→ The problem
In the listing, locate the line containing "Given: Click the File units inches field", then quote it and all following lines exactly. Omit pictures.

→ Records
---------------

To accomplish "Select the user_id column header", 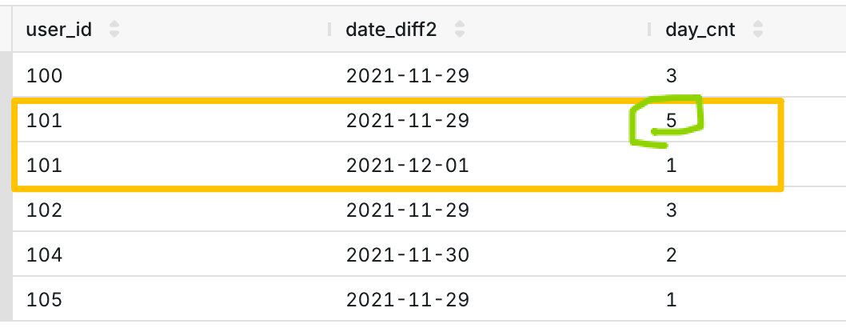I will tap(59, 30).
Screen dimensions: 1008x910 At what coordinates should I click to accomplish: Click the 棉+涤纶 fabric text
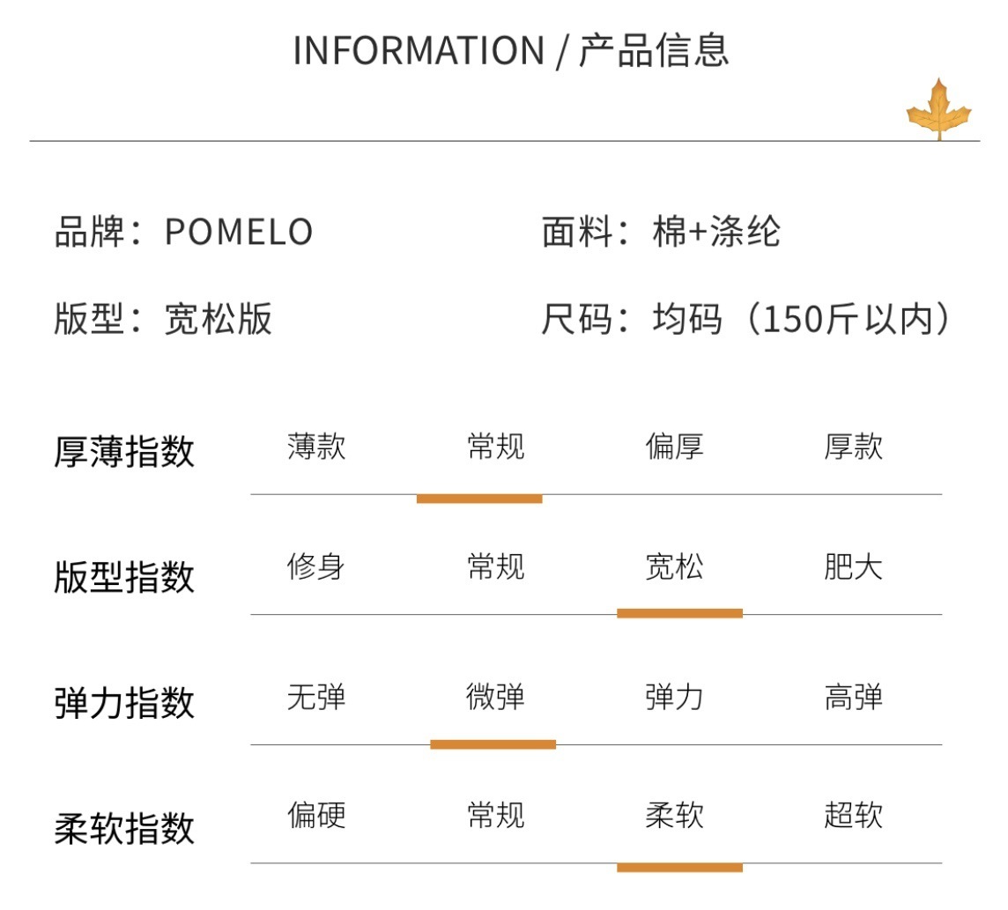click(x=716, y=232)
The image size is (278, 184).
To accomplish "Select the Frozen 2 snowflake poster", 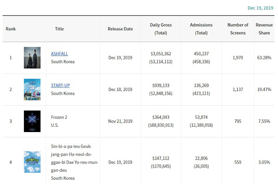I will point(32,121).
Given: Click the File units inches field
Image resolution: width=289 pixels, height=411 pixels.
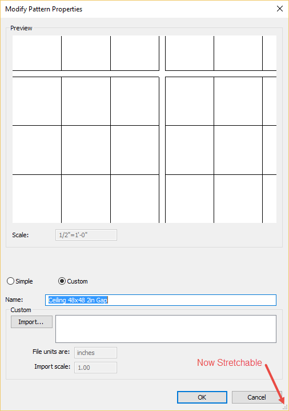Looking at the screenshot, I should click(x=95, y=353).
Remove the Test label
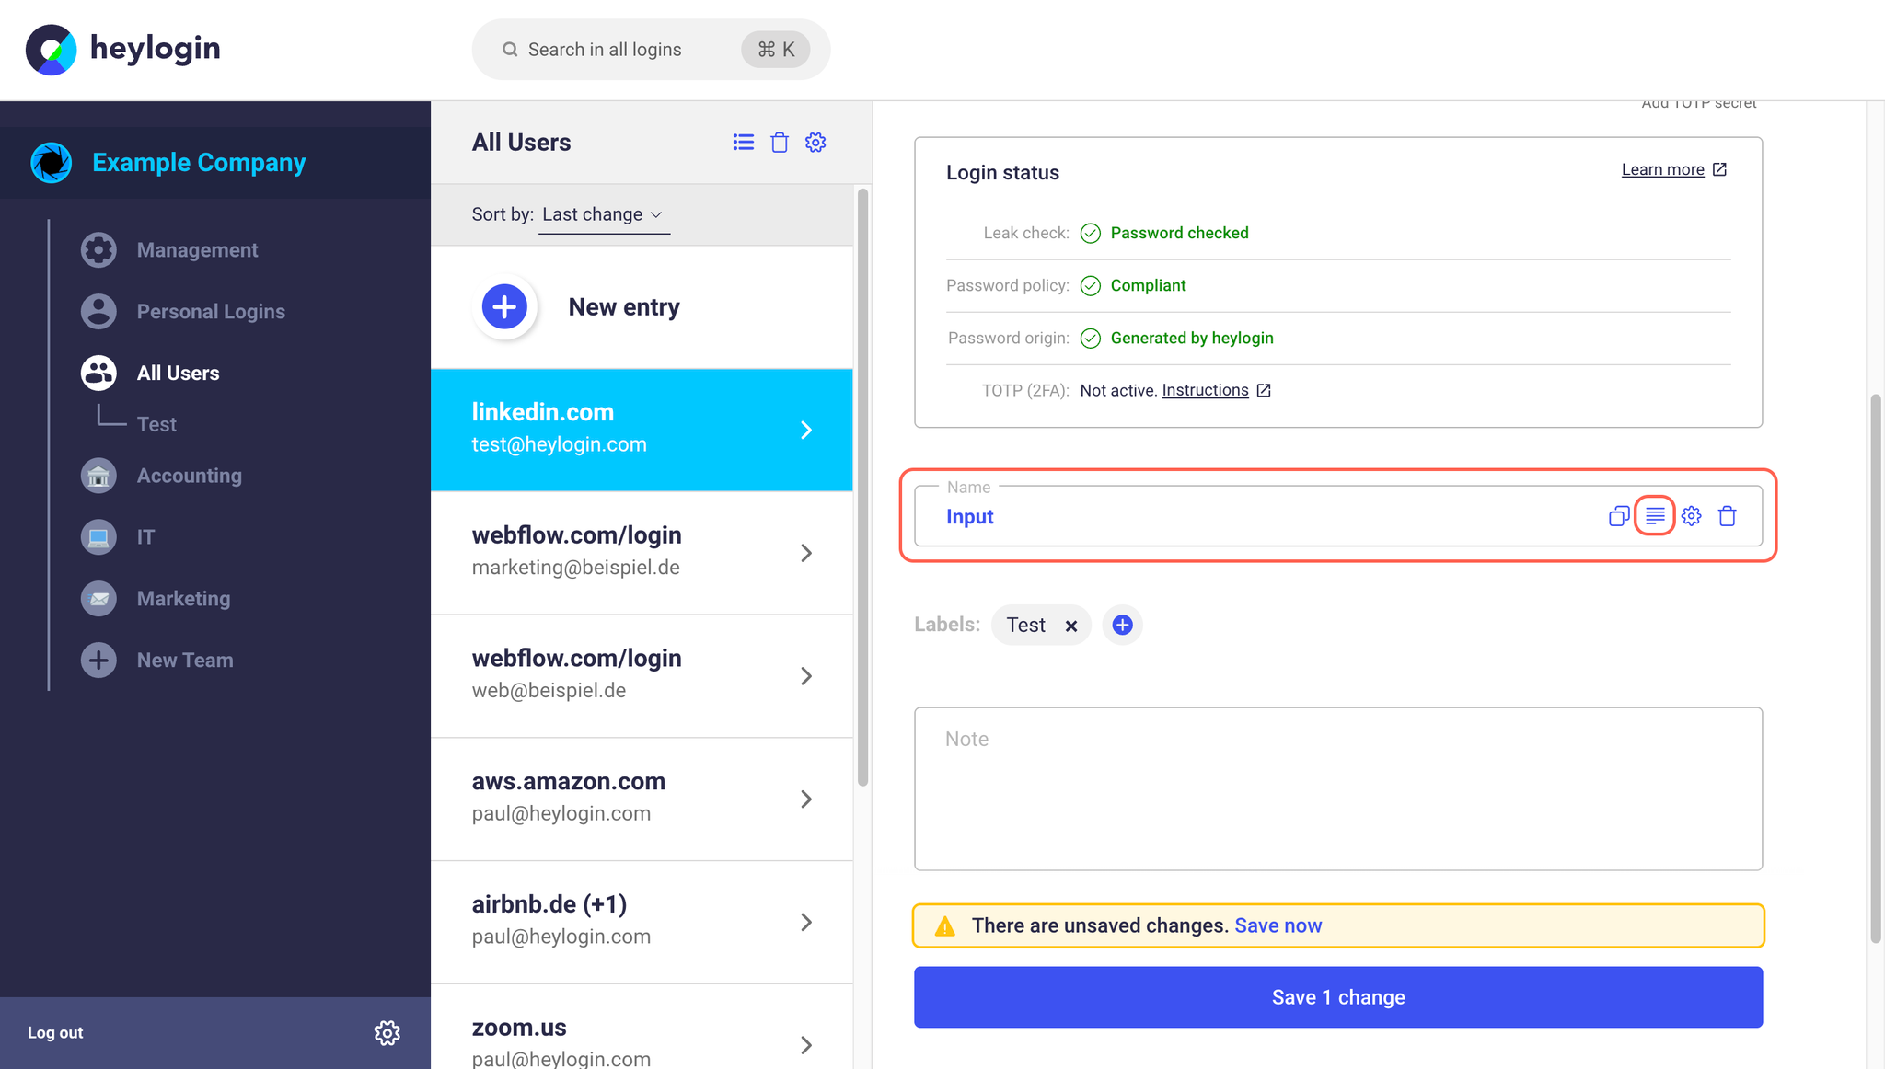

---------------

→ Exercise response
Given: Click the File units inches field
Image resolution: width=289 pixels, height=411 pixels.
Looking at the screenshot, I should click(x=95, y=353).
Remove the Test label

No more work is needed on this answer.